הצעיר שלמה בן רפאל לבית שריקי ס"ט said...

Whoah, I overlooked this, but this is hilarious! This lady sounds like one of those women from "Sex and the City" (and "no" and don't watch it!).

I thought this was the funniest though, "i get very horny". "well aren't there stuff you can do to help that?"(!). Yes; anti-horny pills! duh ; )

frum single female said...

i think that this woman is a bit over the top.

Jewish Side of Babysitter said...

Ricki'sMom: yea, but I suppose she assumes because I don't know her husband then he still has his privacy.

SellCrazySomeplaceElse: yea, that is the exact thought I was thinking about it. That it lets the couple work on their emotional part of the marriage without the physical.

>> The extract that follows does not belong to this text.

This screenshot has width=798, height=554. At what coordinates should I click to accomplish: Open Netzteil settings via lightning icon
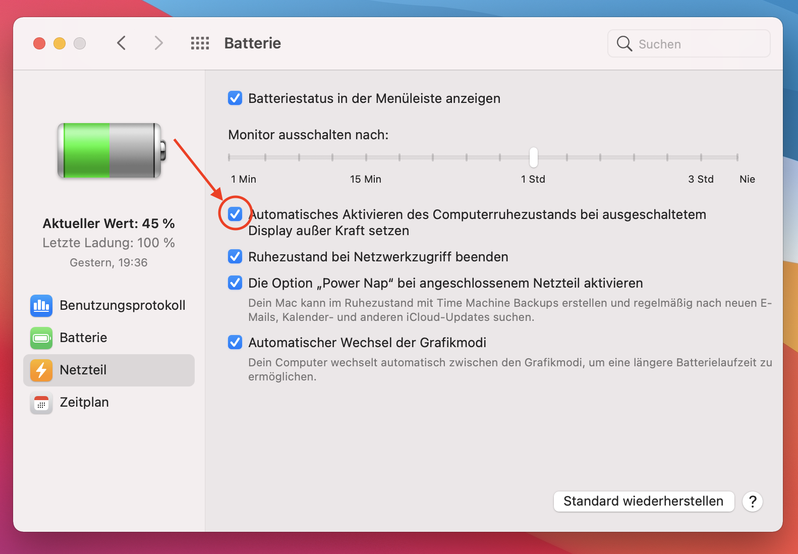(41, 370)
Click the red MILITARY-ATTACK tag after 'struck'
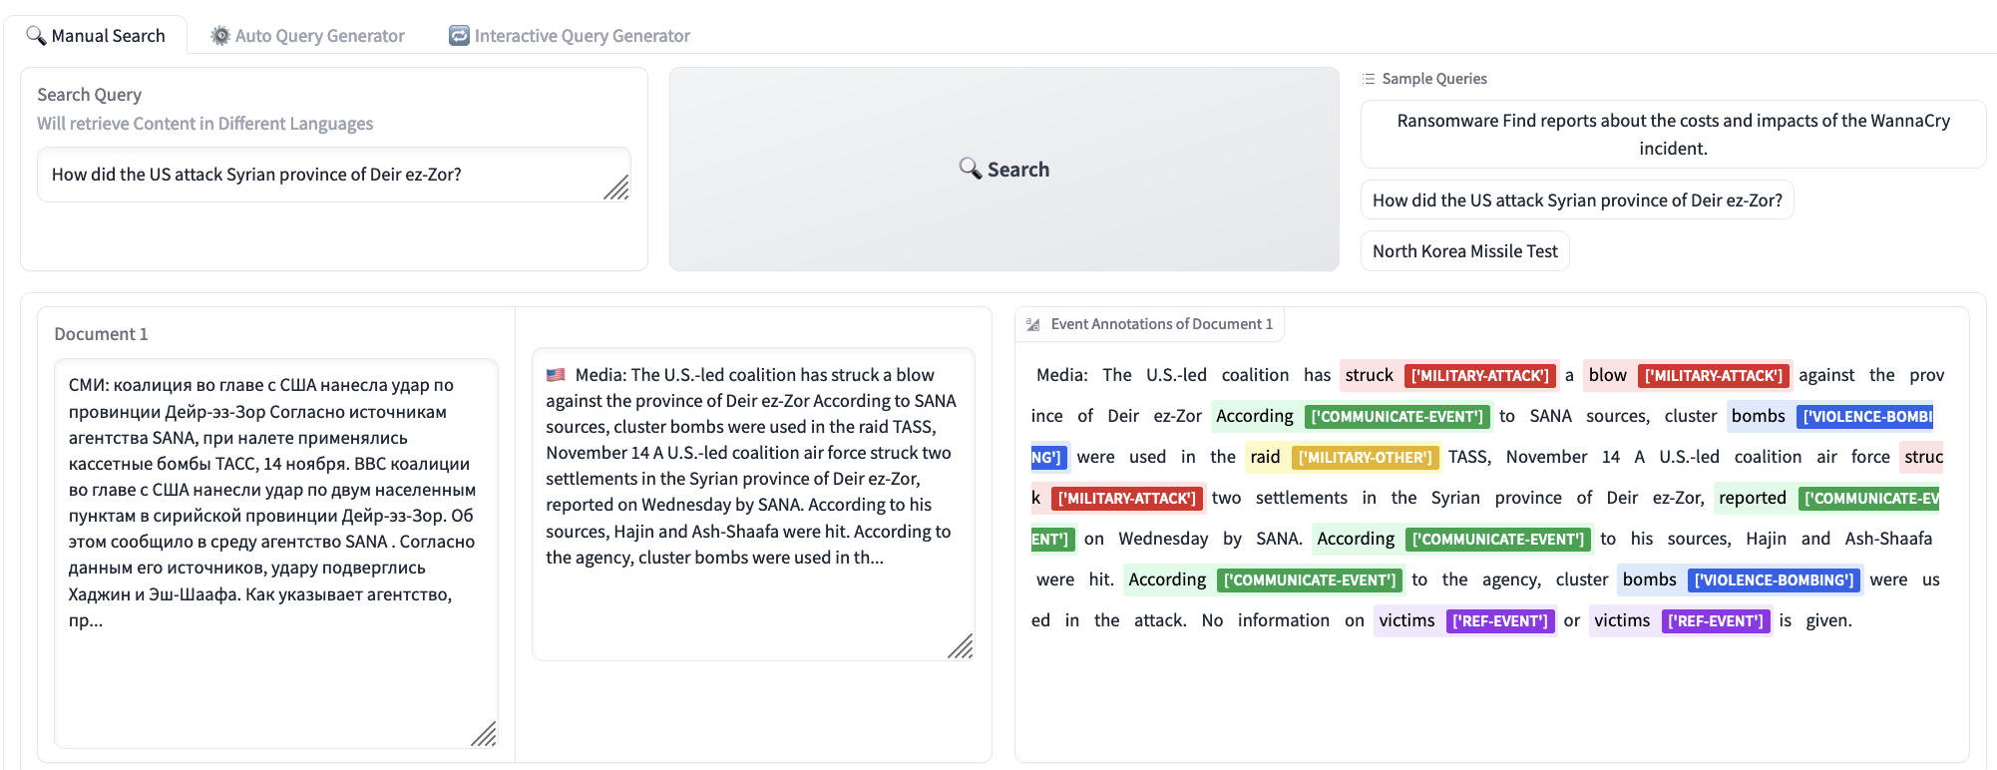Screen dimensions: 1997x770 pyautogui.click(x=1480, y=376)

Tembow: yea, and who knows how far it would have gone had she not went to answer the phone.

BaalTshuvaSlowly: yea, I've heard of that website but haven't checked it out since I'm not a Kallah. So maybe I should tell her about the site so she can gain her answers there.

Which post? what things did I see in a bedroom?

CommenterAbi: That's a good point, that's the way I saw it too. That she just didn't have anyone else to talk to about it.

I believe she's a real woman. After all she did give me some identifying information, and she seems too girly to be a fake. And yea, I think that would be a good idea, to avoid chatting with strangers.

Shlomo: lol

oy vey, it's funny, no matter what I say it always makes me come out naiive sounding. I do know what that word means. But I do think it would be a great help if they can come out with those pills.

FrumSingleFemale: yea could very well possibly be.

Anonymous said...

Oh wow. I guess some people just like sharing. Maybe chatting on the internet just makes people more open as its not face to face.

Jewish Side of Babysitter said...

Frum Punk: yea, I think the internet allows people to be more open.